G-Man and I attended this bike week for years, but once we purchased FTM, time did not allow us to continue the trip to Daytona. If you have never gone, add this one to your bucket list. For me, one of the great things about attending this bike week is that you get to spend time in the warmer weather, and get out of these northeast cold temps for a little while. We are currently awaiting approvals for Daytona Speedway press credentials. To help fuel your need for speed, we plan to bring you coverage on this year’s racing scene at Daytona. If approved, Mike O’Neill, who is the author of ‘In the Fast Lane’, a racing column that runs in FTM, will provide the coverage.

It comes with much sadness that I must announce the decision to not hold FTM’s 16th Annual Ice Breaker Bash this year. I’m going to be bluntly honest with all of you reading this journal. I’m sure you will agree with me when I say that this past riding season proved to be less active than in the past years. Quite a few annual events did not kick-off, and those that did had very low attendance numbers. I personally have noticed the demise of event attendance over the past few years, with 2017 being pretty grim. Hopefully, this is just a hiccup that will pass and the 2018 riding season will express the strong bond that our riding community has always expressed. When it comes to FTM events, we are firm believers in the adverbial phrase, ‘Go Big or Go Home! With that being said, the Ice Breaker Bash has not been dissolved, just put on hold. Will it be back? I for one, certainly hope so! For those of you who are wondering about the Miss FT contest, Miss FT 2017, Adrianna Amaya, will continue to hold her title until next year!

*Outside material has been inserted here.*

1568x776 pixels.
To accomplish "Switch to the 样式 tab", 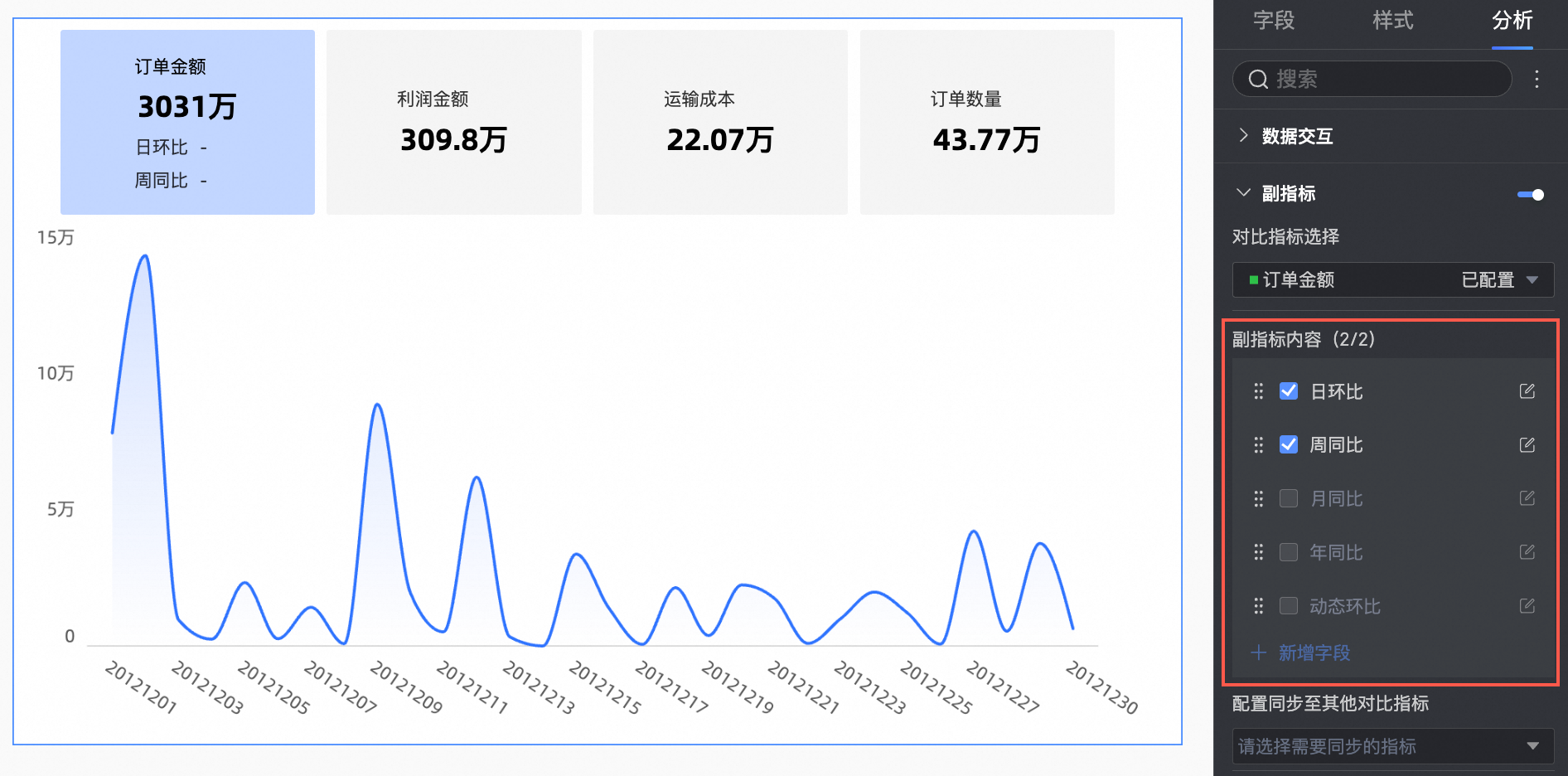I will [1392, 21].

I would like to close this one with a message to our troops. “God Bless our men and women of the armed forces (past and present), I don’t even want to imagine how our lives would be without you. I never forget in my heart to thank you every single day.” When I see our men and women from the armed forces – I always extend both my hands to them, hold theirs tightly and thank them. We should all thank them.